SuperPAF/HyperPAF Idea

#31

Just to put a plug for the family search indexing, it is a great way to relax for 10 mins a day. You do not need to complete an entire packet in one day but you can easily get 10-20 names done in 10 mins.

You just sign up to be a volunteer. It takes about 2-3 days before you get your username and password but after that, 10 mins a day gets a LOT done.

huffkw · #32

Future Features (that are not movies)

Garys Turn:
“It is my understanding that when you log onto NewFamilySearch with your church password you will see yourself and your personal Church records and all your ancestors who were members while living and their personal church records all tied into the Family Histroy pedigrees. . . . . .

It is my understanding that links to original documents and multimedia items will already be included in NewFamilySearch and many automaticaly linked as the images are indexed and brought online.”

I hope your description of the data-linking features of the NewFamilySearch is correct.
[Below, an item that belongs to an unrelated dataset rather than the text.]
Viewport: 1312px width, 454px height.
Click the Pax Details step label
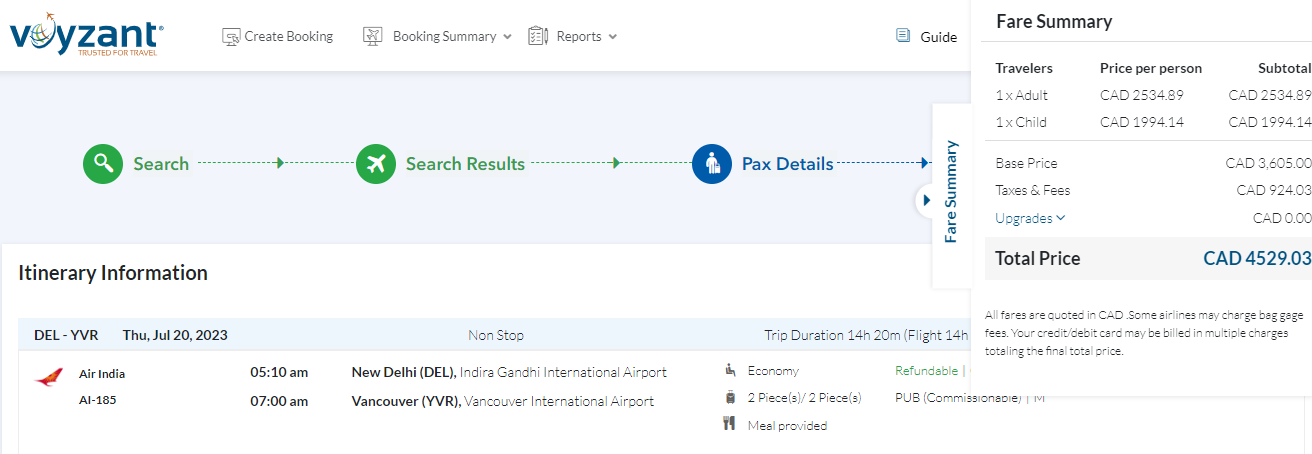(x=787, y=164)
You have identified a need and an expectation that I suspect and hope that many people have. We really ought to have that feature, it seems to me.

I have been suggesting something similar. I expect that it would be far simpler and more efficient for all concerned, and save some mind-boggling (and error-prone?) programming work, if the personalized data you describe were actually kept in a separate database structure, with links to other databases as needed.
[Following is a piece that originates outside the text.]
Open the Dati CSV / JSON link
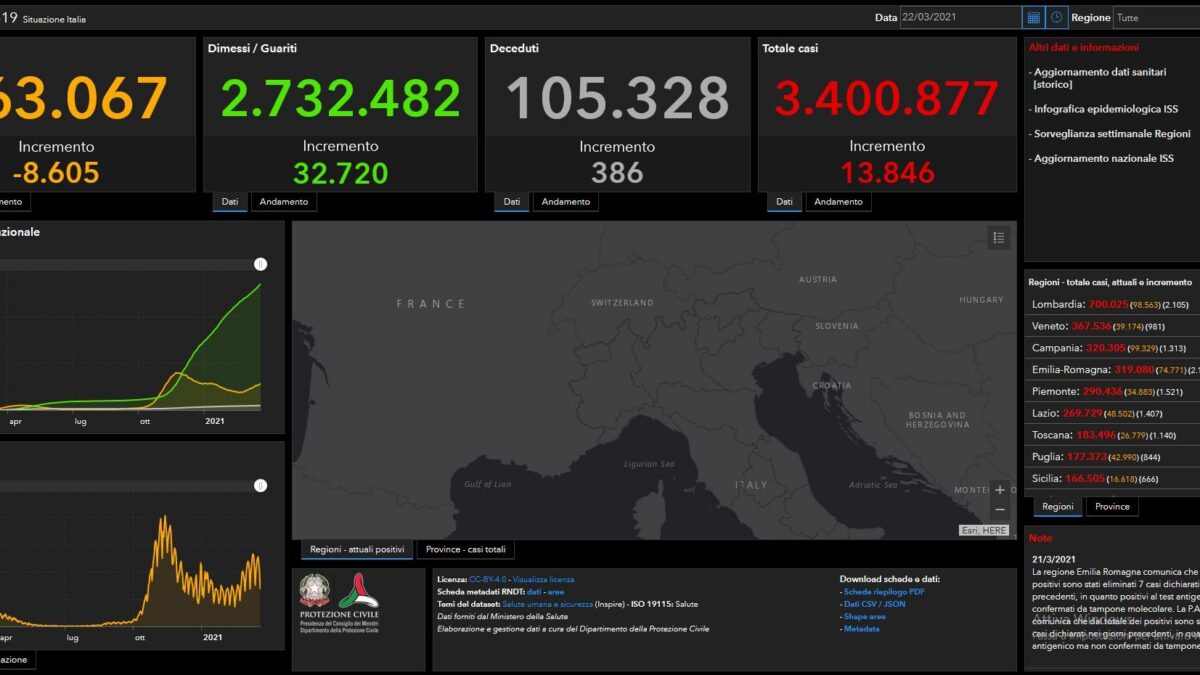Viewport: 1200px width, 675px height. click(x=875, y=604)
As you suggest, the personalized portion needs to be able to select and consolidate data from the many separate NewFamilySearch databases, and well as from the even newer, and eventually much larger, Granite Mountain digitization project.
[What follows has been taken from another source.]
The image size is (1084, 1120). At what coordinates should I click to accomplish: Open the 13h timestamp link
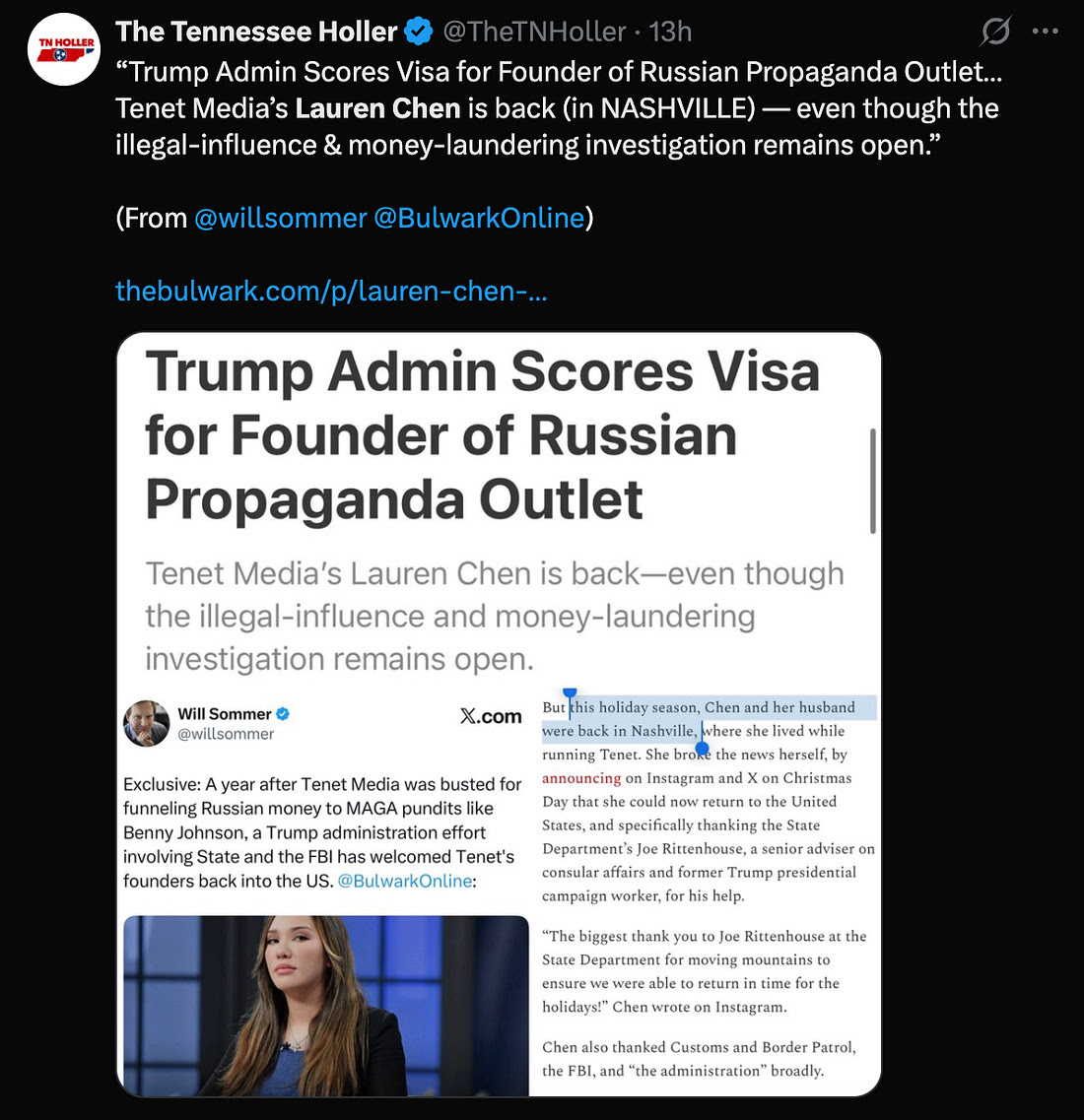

If the personal data feature is embedded in the NewFamilySearch system, it will probably tend to be limited to that data (50 million unique names in 1 billion records?). I expect that design choice would also make it many times harder to include the much larger (and less plowed) Granite Mountain material (1 billion unique names in 20 billion name entries?) as part of the personalized data, and so it might not happen at all. That would be a great loss.

The extra storage space needed would still be very tiny, certainly less than 1% of the current and planned size of all databases.

mikael.ronstrom · #33

huffkw wrote:mikron:
I like your more detailed link idea. I had not thought any more about it than just giving a line number as one might do with a book, page, and line. But it would be pretty cool to have a document image page come up with a highlighted rectangle around the data of interest. How would you describe the rectangle size and location in some generic way?

My thinking is that it requires the following data:
1) Page ID
2) X and Y position of upper left corner and length in X and Y directions.

Given this information it should be feasible to index on Page ID such that when you click
on a certain X and Y position on the page it should be possible to quickly deliver all link objects
covering that position.

I'm assuming that one should have quality ratings of links as well as what the links refer to. Thus after
clicking on a link one gets a pop-up window which provides links to:
1) Transcriptions of the page part
2) Links to family trees referring to the position
3) Links to other Link Objects (e.g when there are several recordings of the same basic information,
e.g. in Sweden we have church records of births and for the period 1860 and forward we have
transcriptions of these books that have also been microfilmed).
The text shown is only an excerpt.